The Shift to Spec-Driven Development
October 22, 2025
The Problem
AI is now writing real code, but it still has no idea what we actually want. It produces results with confidence, even when they are misaligned or just plain wrong. In production environments, that overconfidence turns small mistakes into costly problems and wasted cycles.
AI coding tools rely on what we give them as input. When we hand them basic requirements without structure or boundaries, they have to infer architecture, dependencies, and intent. And they often guess incorrectly.
As codebases grow, the problem compounds. Agents hallucinate APIs, misread structure, or fix one issue by breaking three others. Teams waste hours reviewing AI output, rewriting code, and patching misunderstandings that never should have happened.
This is not a tooling problem. It is a context problem.
AI performs best when it starts with strong inputs. Trial-and-error loops in the IDE waste cycles and create as much rework as time saved. The same is true for quick prompts written only to unblock coding. Until we give AI a persistent, structured understanding of what we actually want and our existing product, it cannot be reliable.
The Solution
Spec-Driven Development gives AI and humans a shared language for intent.
It is a simple idea with profound consequences: specifications become the primary artifact, and code becomes their expression.
With Spec-Driven Development, each project acts as a container for features and knowledge. It holds the entire context for that area of the product or platform, including both the product definition and the technical architecture. We call them Living Projects that evolve continuously with every feature, task, and release.
A Living Project contains two core specs:
Requirements Spec – captures user intent, goals, acceptance criteria, and success metrics. It defines what success looks like for the feature or area of the product.
Tech Design Spec – maps those product requirements to the system design: APIs, data models, dependencies, integrations, and constraints. It defines how the system realizes the product intent.
This separation keeps intent and implementation clear while preserving alignment. Product managers, designers, engineers, and leaders all work within the same framework.
Inside each project, features (user stories) represent releasable slices of functionality. Features are broken into engineering tasks and prompt, each small enough to map to a single pull request. New features can be added iteratively after the initial release, using the existing project specs as context so the prompt passed to the coding agent has all historical decisions and structure.
With spec-driven development, every organization also maintains a system-wide platform spec, which is a living document that represents the current state of the entire product. It is initially generated from a deep understanding of the existing codebase and updated automatically as projects evolve. The platform spec is the ultimate map of the system’s behavior, boundaries, and intent and allows for new projects to kick off with a deep understanding of the existing product.
A Living Project structure that gets sent to an AI coding agent might look like this:
Being opinionated about how specs are written, stored, and iterated allows teams to move faster because convention eliminates ambiguity.
Core Principles
Specs as the Source of Truth
Functional and technical specs define the system. Code is their reflection.
Continuous Spec Integration
Specs evolve through updates, review, and versioning like code, ensuring the product never drifts from stated intent.
System Coherence
Project-level specs roll into a platform spec, keeping the product aligned as it grows.
Human Judgment, Machine Execution
Builders approve specs and guide direction; AI executes reliably within the guardrails.
Why This Matters
The software industry has reached a breaking point. Complexity has grown faster than our ability to manage it. Today, teams operate in fragmented systems with tickets in one tool, designs in another, specs in a third, code in a fourth, and AI sits awkwardly on top, trying to connect dots from disconnected systems.

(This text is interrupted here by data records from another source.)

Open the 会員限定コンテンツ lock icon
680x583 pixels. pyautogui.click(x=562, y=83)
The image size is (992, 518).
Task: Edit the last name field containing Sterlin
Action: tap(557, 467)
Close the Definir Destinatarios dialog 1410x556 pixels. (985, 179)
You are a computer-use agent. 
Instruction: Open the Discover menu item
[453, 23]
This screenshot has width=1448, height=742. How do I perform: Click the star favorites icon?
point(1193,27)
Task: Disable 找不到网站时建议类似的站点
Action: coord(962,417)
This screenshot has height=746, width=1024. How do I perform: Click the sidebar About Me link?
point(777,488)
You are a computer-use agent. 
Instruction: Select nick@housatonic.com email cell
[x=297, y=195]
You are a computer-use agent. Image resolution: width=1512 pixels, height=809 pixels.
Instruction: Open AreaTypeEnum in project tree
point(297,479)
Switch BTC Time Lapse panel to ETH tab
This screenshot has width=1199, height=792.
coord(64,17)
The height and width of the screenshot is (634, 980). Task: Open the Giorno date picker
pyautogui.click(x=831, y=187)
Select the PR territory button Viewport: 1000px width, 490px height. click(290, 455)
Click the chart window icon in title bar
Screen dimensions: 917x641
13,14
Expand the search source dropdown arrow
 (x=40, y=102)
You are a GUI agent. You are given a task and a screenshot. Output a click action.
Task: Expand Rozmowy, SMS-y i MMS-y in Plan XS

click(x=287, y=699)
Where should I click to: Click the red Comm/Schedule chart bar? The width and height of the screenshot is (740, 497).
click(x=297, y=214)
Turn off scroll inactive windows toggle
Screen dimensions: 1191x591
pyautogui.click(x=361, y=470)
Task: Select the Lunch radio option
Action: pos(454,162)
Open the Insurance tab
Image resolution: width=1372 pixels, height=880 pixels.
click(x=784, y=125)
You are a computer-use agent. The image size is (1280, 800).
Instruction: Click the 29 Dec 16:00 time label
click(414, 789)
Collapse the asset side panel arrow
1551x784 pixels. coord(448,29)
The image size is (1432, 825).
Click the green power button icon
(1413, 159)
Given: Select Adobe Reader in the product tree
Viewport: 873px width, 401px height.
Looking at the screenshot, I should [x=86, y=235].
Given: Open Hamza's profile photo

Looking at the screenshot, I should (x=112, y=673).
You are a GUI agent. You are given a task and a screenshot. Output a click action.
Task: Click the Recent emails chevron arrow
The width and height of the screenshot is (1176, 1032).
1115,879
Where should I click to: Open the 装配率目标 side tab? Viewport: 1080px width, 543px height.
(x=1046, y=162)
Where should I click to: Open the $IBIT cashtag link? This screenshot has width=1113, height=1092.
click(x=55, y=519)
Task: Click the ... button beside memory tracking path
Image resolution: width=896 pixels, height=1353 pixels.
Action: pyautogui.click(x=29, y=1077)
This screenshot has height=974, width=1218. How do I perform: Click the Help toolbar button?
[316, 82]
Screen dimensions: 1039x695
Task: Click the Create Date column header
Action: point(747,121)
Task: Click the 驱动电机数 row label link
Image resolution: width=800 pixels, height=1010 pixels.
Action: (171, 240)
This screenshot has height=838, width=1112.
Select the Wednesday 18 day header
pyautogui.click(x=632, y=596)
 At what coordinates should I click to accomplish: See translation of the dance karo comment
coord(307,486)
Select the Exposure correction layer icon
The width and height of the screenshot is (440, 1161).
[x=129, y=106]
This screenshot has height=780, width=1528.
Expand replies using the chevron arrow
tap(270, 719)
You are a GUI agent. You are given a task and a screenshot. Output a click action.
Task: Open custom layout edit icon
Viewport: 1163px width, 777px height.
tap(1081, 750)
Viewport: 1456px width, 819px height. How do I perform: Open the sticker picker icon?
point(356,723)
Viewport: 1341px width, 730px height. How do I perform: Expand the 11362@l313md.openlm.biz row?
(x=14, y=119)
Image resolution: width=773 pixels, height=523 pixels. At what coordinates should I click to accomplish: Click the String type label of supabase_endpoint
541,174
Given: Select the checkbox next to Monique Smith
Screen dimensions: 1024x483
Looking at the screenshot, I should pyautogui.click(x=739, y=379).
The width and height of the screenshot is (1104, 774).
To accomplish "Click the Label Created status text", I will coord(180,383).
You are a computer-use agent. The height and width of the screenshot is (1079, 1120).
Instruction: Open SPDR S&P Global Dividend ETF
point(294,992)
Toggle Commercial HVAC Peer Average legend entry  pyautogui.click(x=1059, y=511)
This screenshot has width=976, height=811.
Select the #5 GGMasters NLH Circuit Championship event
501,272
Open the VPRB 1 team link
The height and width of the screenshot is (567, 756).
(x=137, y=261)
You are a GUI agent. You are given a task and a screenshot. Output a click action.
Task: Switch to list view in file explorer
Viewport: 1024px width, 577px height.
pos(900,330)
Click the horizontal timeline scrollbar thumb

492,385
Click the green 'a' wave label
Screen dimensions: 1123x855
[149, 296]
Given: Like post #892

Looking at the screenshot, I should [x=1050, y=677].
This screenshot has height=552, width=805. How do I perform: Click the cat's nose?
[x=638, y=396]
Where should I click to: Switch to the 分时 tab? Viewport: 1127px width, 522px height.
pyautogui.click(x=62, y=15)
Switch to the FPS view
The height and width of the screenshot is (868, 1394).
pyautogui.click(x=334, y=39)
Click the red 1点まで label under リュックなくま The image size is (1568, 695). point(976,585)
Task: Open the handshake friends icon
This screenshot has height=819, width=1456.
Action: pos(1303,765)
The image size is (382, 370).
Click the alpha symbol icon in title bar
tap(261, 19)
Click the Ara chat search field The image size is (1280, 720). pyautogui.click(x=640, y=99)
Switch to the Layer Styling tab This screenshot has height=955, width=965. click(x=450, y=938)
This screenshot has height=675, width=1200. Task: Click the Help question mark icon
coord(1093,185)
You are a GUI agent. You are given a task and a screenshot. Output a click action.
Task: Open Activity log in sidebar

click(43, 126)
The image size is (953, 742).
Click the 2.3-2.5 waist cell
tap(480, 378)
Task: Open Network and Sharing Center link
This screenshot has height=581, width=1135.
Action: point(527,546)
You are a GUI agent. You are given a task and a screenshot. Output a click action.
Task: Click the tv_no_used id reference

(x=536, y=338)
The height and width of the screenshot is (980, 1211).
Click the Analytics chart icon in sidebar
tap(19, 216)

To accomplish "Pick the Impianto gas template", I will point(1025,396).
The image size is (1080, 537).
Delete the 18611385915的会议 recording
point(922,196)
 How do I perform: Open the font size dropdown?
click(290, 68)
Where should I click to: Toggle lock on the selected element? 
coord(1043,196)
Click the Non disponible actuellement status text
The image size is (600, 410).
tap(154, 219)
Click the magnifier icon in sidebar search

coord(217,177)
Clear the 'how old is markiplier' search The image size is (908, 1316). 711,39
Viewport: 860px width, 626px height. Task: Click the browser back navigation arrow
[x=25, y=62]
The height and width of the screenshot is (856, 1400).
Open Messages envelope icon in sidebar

Spec-Driven Development changes that. It creates a single layer of truth between human decision-making and AI execution. It turns planning and implementation into a continuous, data-driven loop.
With Living Projects, people, process, and AI all speaks the same language. The limitation is no longer technical ability but the clarity of human definition. When you formalize that intent in structured, versioned specs, you unlock scale without chaos.
The Future of Building
We’re entering a new phase of software creation where the roles of product, design, and engineering start to blur. AI is beginning to handle more of the mechanical work, and the way teams organize around it is changing.
In this next phase, a different kind of contributor is emerging. We call them builders. They still think like product managers and engineers, but their tools look different. Instead of handing off tickets or writing functions from scratch, they define intent and guide AI systems to bring that intent to life in code.
Builders can think in terms of outcomes. They use specs to express what should exist, what trade-offs matter, and what good looks like when it’s done. They manage projects that evolve and continuously release updates.
As AI takes on more of the coding, builders spend their time on what humans are uniquely good at: understanding users, reasoning about systems, and making creative and strategic decisions. The process starts to feel less like a chain of handoffs and more like a single conversation between people and machines working toward the same goal.
Specs become the shared language in that collaboration. AI becomes the translation layer that turns ideas into software.
The shift is still early, but it’s already underway. The teams that learn to work with clarity, context, and shared intent now will shape what building software looks like in the years ahead.